Ein jubelndes Porträt in einer auflagenstarken Lokalzeitung, eine sensibel geschriebene, anrührende Persönlichkeitsskizze, eine, die Eitelkeiten streichelt und macht, dass Freunde anrufen und sagen: „Das ist ja mal ein schöner Artikel über Dich“ – das kann der Anfang einer wunderbaren Geschäftsbeziehung sein. Die gute Kritik zu einer künstlerischen Arbeit, die lobende Erwähnung eines Produkts, einer Messe, eines Sommerfestes, ein Spendenaufruf und eine wohlmeinende Schilderung übler Umstände… das alles kann der Anfang einer wunderbaren Geschäftsbeziehung sein.
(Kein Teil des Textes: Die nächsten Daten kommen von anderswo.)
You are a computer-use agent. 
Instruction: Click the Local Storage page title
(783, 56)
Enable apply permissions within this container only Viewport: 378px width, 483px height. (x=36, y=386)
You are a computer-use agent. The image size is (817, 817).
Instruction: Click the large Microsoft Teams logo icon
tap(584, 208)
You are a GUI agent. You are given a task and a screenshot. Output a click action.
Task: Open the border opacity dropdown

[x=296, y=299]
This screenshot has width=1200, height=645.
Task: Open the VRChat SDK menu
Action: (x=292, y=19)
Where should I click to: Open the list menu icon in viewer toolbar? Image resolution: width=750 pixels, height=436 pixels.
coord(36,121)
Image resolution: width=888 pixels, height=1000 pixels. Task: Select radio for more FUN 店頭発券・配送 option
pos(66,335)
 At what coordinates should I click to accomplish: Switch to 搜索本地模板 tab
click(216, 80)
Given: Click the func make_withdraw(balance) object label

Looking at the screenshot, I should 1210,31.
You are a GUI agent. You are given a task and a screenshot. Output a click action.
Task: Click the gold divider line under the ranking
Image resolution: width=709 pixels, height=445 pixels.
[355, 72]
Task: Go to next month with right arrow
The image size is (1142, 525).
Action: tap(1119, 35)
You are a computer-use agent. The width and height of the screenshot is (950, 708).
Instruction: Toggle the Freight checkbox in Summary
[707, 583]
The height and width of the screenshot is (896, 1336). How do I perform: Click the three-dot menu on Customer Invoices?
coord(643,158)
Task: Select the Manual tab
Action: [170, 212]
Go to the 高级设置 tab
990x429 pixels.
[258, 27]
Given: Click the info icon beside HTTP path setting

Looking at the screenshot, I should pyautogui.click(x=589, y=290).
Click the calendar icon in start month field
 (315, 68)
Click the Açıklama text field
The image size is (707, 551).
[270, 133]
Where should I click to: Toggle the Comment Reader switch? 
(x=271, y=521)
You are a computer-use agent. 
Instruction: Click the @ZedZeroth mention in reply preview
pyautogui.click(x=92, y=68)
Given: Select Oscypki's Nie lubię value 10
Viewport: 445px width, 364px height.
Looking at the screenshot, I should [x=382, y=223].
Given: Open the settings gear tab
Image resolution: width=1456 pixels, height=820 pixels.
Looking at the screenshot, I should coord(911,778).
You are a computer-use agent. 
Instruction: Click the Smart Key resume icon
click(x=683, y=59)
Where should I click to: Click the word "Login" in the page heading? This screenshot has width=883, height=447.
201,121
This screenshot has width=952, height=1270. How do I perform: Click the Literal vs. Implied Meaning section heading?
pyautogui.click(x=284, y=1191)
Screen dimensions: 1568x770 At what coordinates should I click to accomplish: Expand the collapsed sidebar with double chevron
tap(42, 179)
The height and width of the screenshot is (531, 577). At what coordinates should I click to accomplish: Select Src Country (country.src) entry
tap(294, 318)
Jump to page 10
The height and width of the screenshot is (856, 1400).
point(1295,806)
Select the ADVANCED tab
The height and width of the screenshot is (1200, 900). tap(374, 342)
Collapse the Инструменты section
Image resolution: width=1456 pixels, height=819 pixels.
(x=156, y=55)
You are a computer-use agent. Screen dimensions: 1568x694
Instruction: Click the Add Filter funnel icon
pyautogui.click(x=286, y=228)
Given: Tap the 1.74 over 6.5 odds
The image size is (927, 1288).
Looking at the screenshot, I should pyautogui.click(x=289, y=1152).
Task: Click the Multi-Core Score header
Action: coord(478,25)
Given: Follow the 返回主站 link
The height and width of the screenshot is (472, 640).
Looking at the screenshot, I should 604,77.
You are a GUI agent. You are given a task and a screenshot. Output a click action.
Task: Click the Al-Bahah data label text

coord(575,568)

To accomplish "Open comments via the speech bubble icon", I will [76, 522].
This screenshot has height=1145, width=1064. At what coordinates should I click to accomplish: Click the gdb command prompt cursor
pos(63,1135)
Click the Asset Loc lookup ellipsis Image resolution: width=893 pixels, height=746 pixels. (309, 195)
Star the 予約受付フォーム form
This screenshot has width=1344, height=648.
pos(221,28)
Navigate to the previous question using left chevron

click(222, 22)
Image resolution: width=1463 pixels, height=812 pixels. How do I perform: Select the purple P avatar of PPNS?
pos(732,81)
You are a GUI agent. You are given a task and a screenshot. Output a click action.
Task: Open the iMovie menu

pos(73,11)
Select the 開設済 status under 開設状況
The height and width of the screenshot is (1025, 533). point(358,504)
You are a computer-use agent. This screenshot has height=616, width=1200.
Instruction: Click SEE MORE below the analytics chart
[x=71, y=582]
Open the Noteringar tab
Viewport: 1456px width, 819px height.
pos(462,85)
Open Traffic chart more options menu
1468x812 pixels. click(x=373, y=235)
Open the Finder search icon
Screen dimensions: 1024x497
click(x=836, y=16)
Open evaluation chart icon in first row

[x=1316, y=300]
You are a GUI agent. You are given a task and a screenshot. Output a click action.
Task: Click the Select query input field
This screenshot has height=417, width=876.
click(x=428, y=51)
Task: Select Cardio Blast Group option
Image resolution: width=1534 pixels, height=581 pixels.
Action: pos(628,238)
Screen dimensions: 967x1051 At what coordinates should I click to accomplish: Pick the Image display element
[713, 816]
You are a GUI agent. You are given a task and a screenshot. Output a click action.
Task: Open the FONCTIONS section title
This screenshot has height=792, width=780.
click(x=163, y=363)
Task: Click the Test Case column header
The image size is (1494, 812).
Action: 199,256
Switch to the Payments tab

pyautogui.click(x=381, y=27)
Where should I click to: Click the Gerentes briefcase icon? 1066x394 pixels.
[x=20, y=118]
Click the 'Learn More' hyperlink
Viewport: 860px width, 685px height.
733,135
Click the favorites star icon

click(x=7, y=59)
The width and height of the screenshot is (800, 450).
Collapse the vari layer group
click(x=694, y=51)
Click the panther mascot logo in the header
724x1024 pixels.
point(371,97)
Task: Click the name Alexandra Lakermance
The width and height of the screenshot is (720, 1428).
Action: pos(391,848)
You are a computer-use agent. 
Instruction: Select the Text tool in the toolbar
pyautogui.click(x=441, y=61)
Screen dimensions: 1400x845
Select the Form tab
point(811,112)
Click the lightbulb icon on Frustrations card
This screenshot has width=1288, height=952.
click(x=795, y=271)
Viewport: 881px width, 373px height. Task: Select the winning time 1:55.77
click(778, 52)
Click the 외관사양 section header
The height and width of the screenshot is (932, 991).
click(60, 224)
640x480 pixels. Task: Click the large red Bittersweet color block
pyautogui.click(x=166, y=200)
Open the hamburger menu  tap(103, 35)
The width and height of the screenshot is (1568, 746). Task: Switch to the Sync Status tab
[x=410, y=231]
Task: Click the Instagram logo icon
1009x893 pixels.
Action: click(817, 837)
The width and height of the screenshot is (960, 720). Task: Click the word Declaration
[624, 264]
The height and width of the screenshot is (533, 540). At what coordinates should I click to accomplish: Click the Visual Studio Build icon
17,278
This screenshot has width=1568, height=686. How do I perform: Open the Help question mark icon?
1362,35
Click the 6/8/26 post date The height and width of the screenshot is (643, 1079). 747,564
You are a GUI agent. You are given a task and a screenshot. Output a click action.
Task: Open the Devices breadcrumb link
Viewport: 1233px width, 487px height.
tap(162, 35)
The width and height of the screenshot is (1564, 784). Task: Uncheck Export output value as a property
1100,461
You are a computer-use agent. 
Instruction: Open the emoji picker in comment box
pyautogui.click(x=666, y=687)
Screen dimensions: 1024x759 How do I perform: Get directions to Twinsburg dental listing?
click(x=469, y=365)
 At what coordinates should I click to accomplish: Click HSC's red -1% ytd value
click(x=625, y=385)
Medienmacher wissen um ihre Macht. Sie wissen genau, dass Anzeigenkunden wie Politgesichter, kurz, dass alle, von denen sie abhängig sind, ihre Eitelkeiten pflegen und ihre Interessen bedient sehen wollen. Wem das gelingt, wer zur rechten Zeit im richtigen Blatt die richtige Nachricht hat, ist vielleicht beim nächsten Mal in erster Reihe, wenn’s richtig Geld gibt an den Nebenkriegsschauplätzen der Verlagsgeschäfte.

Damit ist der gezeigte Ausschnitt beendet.